> Prompt
Some lines in the records below may hold the word "checkbox"; give the number of those lines and nothing else.

Saved data entries
========
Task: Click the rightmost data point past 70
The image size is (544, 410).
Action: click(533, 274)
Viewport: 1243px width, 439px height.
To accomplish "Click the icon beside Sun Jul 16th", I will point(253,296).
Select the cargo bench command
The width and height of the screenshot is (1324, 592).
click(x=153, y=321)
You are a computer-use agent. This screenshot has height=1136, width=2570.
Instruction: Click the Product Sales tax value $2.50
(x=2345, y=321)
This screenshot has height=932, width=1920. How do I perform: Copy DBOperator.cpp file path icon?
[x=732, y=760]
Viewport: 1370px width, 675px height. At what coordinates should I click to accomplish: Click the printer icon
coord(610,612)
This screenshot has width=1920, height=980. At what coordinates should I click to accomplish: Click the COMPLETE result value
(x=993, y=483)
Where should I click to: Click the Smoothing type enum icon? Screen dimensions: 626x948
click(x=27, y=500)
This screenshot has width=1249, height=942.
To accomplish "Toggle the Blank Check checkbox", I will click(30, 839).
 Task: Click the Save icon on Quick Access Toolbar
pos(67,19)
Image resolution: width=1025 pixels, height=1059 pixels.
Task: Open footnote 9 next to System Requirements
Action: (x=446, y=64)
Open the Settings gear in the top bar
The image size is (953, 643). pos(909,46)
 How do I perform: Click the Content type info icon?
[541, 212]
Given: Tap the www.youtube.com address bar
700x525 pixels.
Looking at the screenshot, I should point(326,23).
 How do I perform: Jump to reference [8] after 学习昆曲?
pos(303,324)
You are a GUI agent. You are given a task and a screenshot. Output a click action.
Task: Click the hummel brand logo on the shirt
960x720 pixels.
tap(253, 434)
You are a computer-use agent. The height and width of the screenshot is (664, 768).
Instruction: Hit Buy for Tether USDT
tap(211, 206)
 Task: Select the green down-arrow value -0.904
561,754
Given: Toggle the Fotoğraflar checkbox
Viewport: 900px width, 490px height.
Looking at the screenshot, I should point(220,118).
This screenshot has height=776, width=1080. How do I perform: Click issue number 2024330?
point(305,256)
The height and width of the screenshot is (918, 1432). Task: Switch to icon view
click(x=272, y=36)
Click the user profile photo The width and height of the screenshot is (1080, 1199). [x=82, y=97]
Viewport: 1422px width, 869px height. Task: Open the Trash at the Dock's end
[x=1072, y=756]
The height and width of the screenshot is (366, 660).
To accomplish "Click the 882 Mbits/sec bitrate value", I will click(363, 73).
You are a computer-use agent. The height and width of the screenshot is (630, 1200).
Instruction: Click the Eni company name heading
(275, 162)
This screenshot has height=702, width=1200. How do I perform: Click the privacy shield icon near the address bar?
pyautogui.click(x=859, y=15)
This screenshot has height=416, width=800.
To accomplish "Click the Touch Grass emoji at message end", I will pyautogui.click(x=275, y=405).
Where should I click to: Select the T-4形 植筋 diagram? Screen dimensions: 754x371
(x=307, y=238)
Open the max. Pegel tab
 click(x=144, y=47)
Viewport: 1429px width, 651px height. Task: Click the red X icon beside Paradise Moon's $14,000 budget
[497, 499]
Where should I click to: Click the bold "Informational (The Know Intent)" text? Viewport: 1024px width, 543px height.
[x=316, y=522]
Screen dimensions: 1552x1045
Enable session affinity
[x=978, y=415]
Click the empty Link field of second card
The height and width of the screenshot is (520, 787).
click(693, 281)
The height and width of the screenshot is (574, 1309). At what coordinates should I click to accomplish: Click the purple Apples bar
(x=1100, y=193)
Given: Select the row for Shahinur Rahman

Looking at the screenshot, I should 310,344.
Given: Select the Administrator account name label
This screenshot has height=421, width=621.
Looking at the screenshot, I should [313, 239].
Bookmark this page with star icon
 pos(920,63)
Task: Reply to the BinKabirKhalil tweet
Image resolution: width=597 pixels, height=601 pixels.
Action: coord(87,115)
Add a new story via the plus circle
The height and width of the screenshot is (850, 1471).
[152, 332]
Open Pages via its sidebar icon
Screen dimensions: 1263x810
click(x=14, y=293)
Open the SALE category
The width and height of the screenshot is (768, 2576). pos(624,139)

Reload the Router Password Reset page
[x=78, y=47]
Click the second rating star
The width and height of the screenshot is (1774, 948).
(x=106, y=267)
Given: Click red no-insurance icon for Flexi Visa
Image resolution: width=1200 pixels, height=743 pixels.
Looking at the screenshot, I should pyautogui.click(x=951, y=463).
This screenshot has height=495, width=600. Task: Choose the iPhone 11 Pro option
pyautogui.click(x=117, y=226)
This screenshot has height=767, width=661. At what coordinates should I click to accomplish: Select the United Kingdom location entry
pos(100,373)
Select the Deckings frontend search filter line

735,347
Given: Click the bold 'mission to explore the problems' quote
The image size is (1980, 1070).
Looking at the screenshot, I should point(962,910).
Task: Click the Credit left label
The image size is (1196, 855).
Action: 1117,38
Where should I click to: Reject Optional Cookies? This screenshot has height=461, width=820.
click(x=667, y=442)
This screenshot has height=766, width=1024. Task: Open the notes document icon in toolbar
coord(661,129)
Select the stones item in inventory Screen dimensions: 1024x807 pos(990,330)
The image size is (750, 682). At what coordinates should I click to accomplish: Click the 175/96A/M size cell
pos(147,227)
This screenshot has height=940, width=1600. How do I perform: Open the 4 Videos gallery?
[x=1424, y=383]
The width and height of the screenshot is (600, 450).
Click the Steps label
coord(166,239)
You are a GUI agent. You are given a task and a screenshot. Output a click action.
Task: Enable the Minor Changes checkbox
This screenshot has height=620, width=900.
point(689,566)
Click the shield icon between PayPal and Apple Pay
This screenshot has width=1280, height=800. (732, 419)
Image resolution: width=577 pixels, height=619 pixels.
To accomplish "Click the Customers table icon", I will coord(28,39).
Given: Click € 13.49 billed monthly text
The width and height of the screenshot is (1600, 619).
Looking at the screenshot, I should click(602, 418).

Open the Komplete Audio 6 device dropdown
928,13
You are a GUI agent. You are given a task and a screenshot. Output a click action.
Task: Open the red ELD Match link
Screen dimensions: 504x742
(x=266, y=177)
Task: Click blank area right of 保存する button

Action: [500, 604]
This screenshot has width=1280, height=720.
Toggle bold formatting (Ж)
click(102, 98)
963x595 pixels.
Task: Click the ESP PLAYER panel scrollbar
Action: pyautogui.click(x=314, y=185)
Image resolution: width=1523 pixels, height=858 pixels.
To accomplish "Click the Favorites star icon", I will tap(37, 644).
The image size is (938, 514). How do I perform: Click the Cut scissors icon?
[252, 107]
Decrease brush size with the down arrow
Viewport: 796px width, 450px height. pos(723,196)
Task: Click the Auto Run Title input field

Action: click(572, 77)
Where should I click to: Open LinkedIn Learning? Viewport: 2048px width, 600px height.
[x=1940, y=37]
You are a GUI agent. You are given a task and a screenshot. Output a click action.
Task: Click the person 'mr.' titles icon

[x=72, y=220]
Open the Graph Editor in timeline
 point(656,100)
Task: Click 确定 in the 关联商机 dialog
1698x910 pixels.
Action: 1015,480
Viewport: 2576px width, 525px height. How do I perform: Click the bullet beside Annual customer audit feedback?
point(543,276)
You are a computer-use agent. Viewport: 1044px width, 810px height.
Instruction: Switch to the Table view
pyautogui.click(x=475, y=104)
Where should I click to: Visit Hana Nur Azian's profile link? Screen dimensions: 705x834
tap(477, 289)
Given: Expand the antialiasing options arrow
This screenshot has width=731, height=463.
========
> Answer section
3